Studying in a foreign country is a dream for many students. It is an opportunity to travel and learn in a new environment. The motivations to learn in foreign countries are many. International students are seeking to experience a different culture. Learning in a foreign country is an opportunity to learn new languages, make new friends and generally get exposure to other cultures. It is an exciting experience. International students are also looking forward to better career opportunities once they are done with their studies. These are students who intend to stay longer or settle permanently in the host country after finishing their studies.

For most students from developing countries, studying in foreign countries means getting a better quality of education and training. Because of these positive expectations, international students are often overly optimistic and expect a smooth study and a generally positive learning experience in foreign countries (Katz, Gravelin, & McCabe, 2021). International students arrive in the host country with a positive attitude towards the country and its people. They have a favorable perception of overseas studies. This is an essential part of studying in a foreign country. Good learning begins with a positive attitude and perceptions about the host country and the people. However, attitudes and perceptions are not permanent. Attitudes and perceptions change according to one’s experiences.

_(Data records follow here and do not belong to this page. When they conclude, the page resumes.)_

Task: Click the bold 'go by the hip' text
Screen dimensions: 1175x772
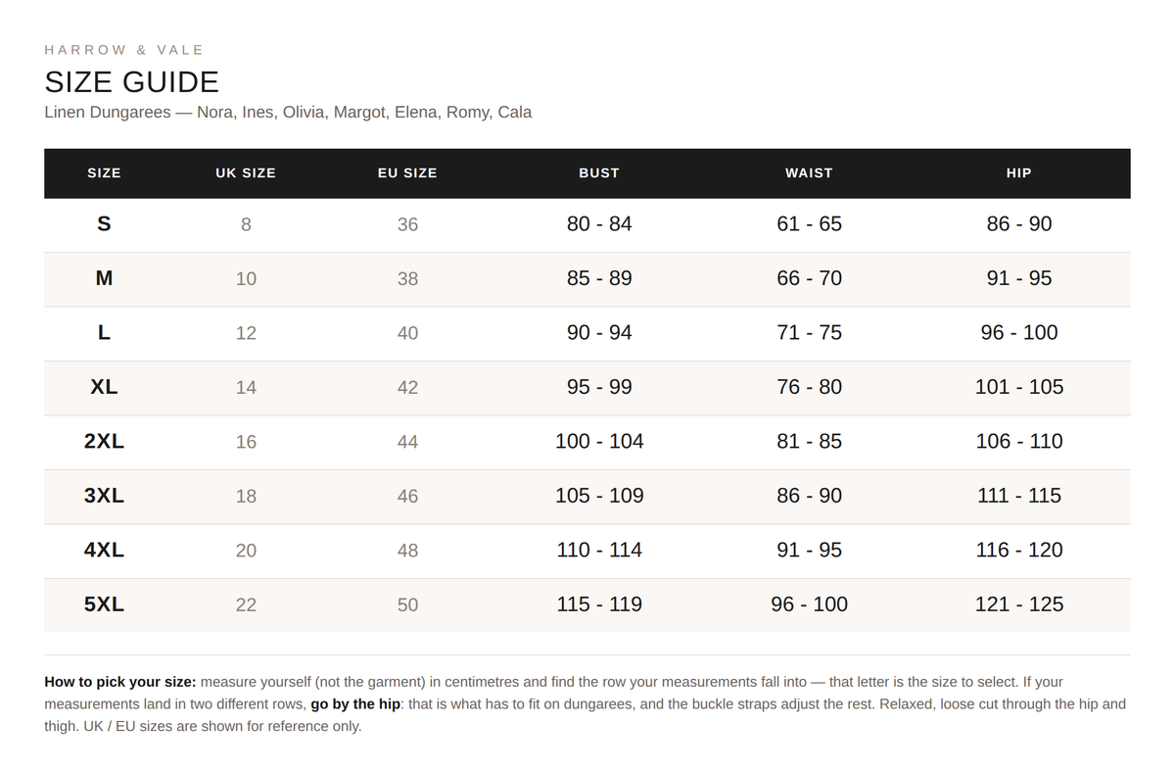Action: pos(355,703)
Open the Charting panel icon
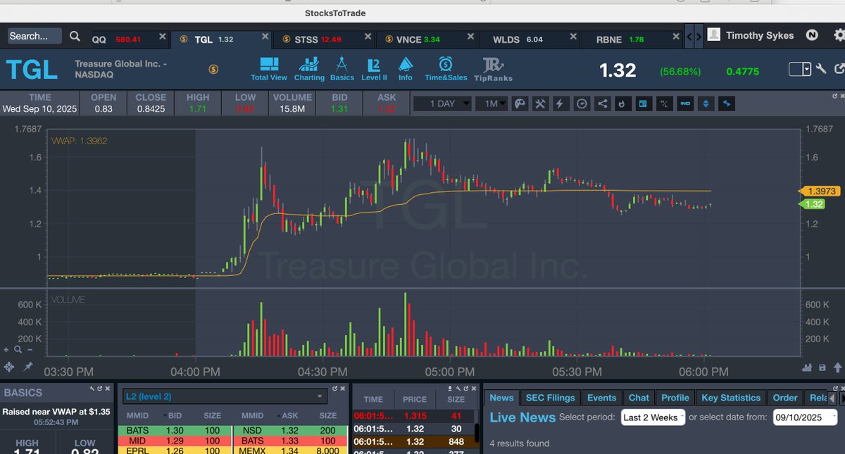 tap(309, 67)
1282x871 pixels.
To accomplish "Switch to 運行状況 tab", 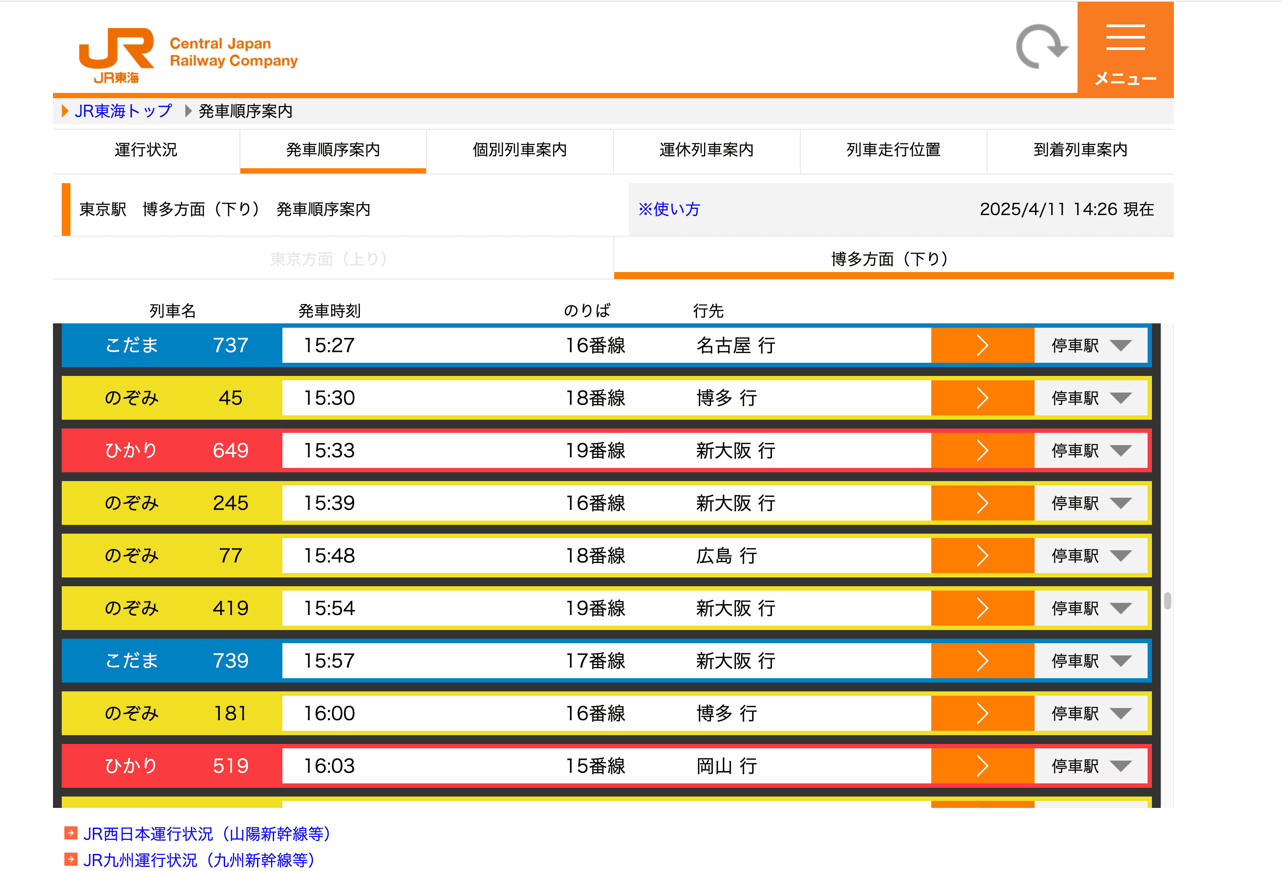I will 146,150.

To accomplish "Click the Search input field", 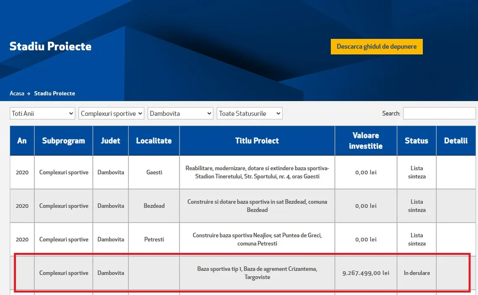I will [x=439, y=113].
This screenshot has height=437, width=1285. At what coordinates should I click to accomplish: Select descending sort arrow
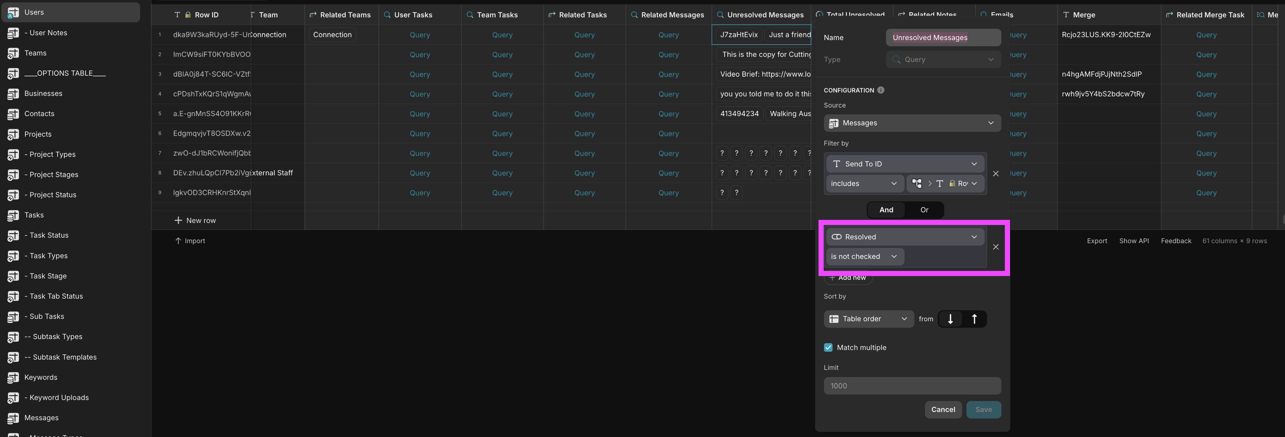point(950,319)
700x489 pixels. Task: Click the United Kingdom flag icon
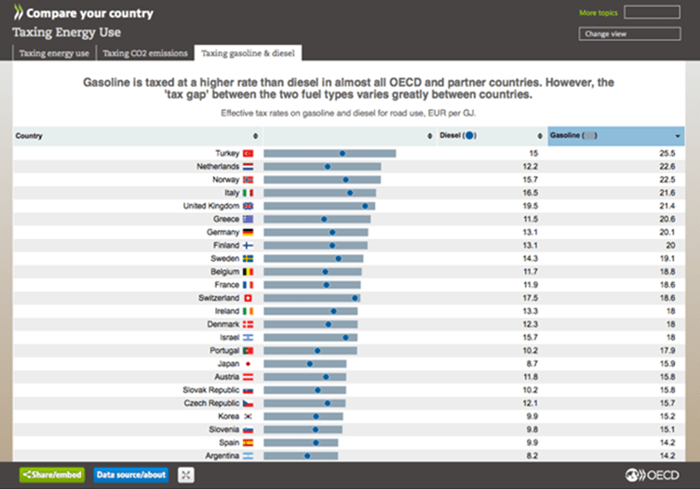[248, 206]
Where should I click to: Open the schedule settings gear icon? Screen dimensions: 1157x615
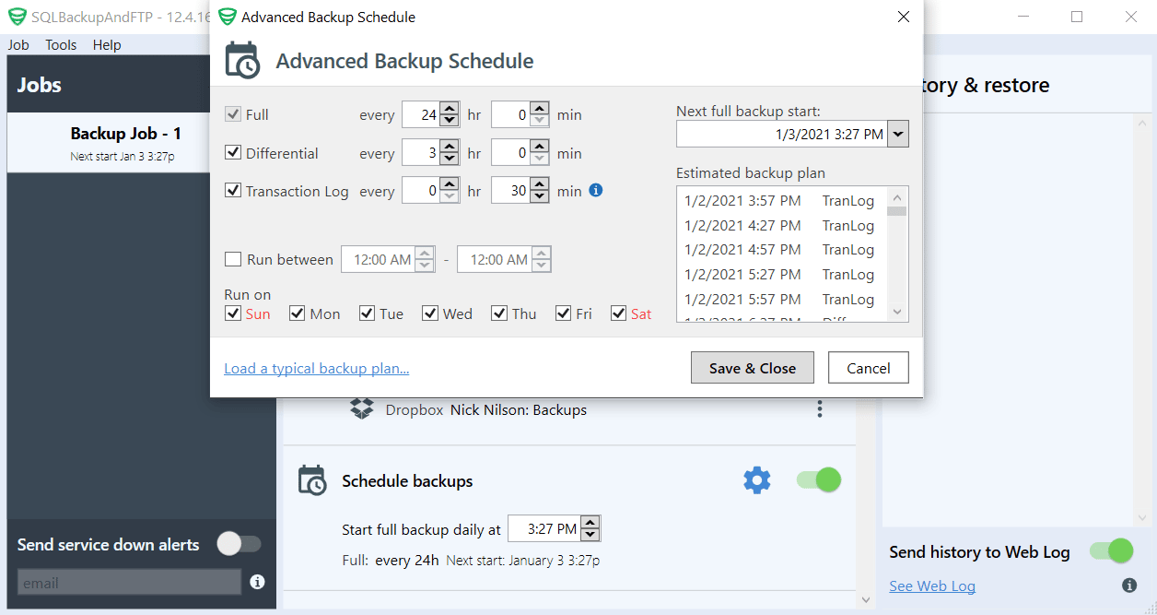[x=756, y=479]
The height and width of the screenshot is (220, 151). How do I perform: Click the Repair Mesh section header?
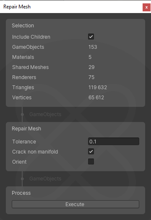[26, 129]
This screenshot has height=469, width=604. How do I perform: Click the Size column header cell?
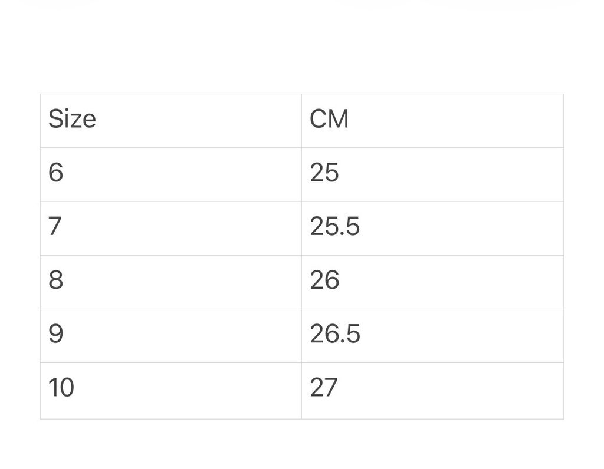[x=170, y=121]
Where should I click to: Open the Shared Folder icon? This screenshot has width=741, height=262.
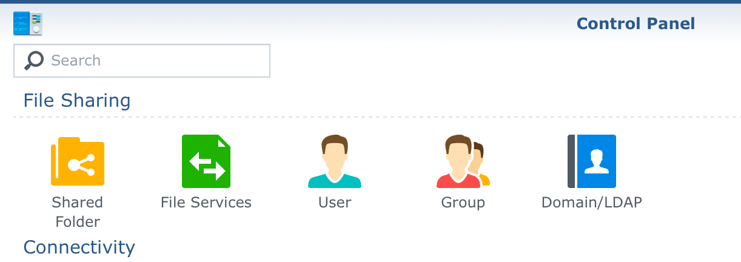pos(78,161)
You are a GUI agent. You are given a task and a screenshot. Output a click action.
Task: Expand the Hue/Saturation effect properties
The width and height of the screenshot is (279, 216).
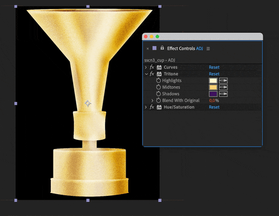point(146,107)
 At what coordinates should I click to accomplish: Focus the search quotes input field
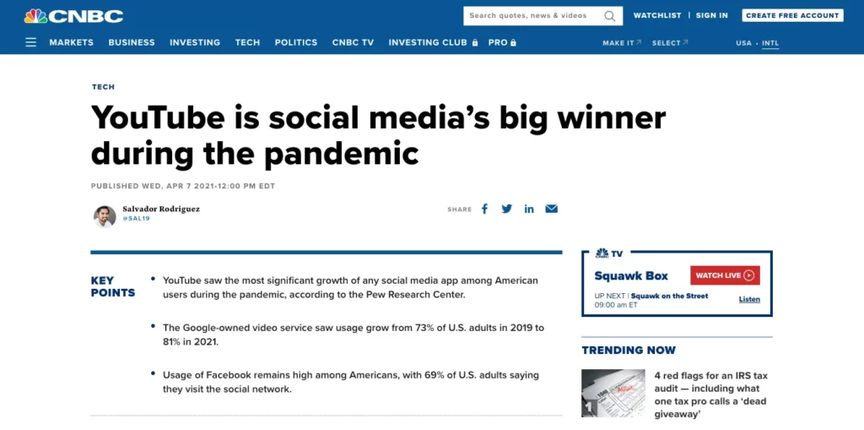tap(532, 16)

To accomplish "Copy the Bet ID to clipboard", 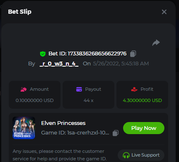I will [133, 54].
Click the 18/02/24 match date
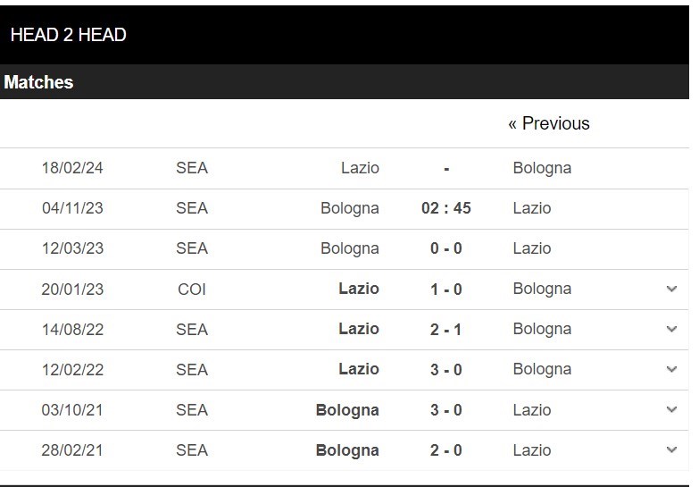 [72, 168]
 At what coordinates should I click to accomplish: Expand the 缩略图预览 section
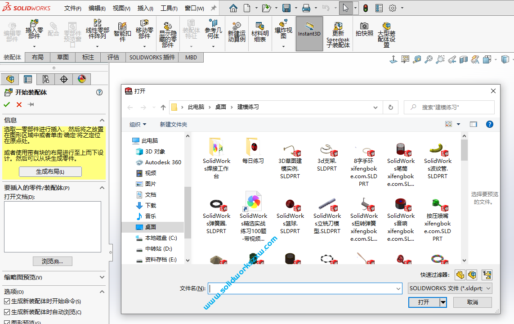click(102, 278)
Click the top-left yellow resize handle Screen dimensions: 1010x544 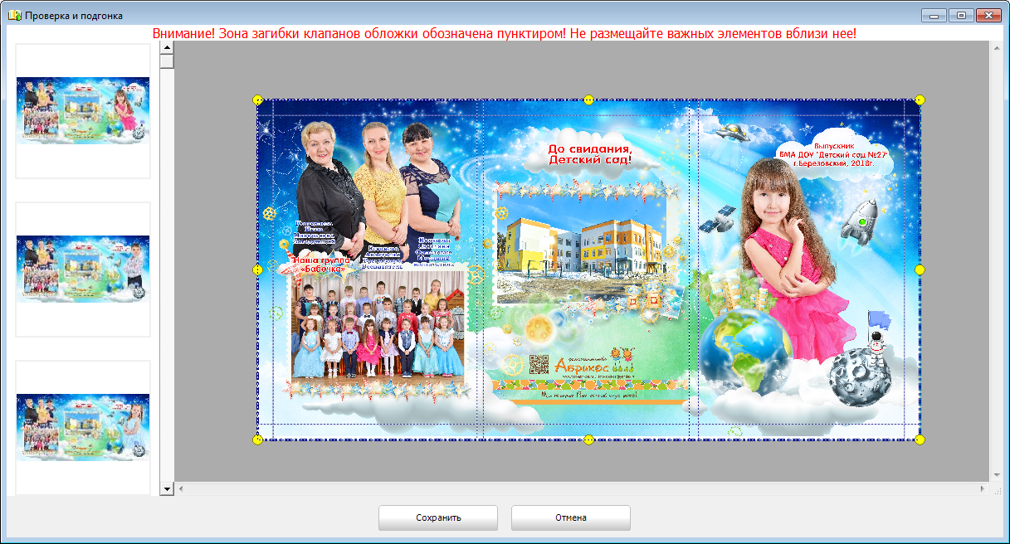pyautogui.click(x=257, y=100)
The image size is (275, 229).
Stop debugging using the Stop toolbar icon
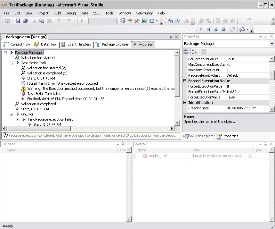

The proposed research investigates how the pandemic affected international students’ perceptions towards studying in foreign countries. The emergence of Covid-19 in early 2020 came with unprecedented disruptions. It came with fear, anxiety and government-imposed restrictions to limit the spread of the virus. International students had to deal with a new environment in foreign countries (Gao & Liu, 2021). Some international students could not travel back to their countries for months, while some were subjected to discrimination and hate crimes.

The proposed research uses the experience of Asian international students in the United States as a case study to investigate how the pandemic has impacted the perceptions of international students towards studying in foreign countries. One of the undesirable impacts of the pandemic in the USA is the rise in anti-Asian hate crimes. Therefore, the research will involve Asian international students in the United States. The focus of the study is to understand how the rise in anti-Asian hate crimes has impacted their perceptions about the host country. This data can only be collected by sampling the views and opinions of students of Asian origins.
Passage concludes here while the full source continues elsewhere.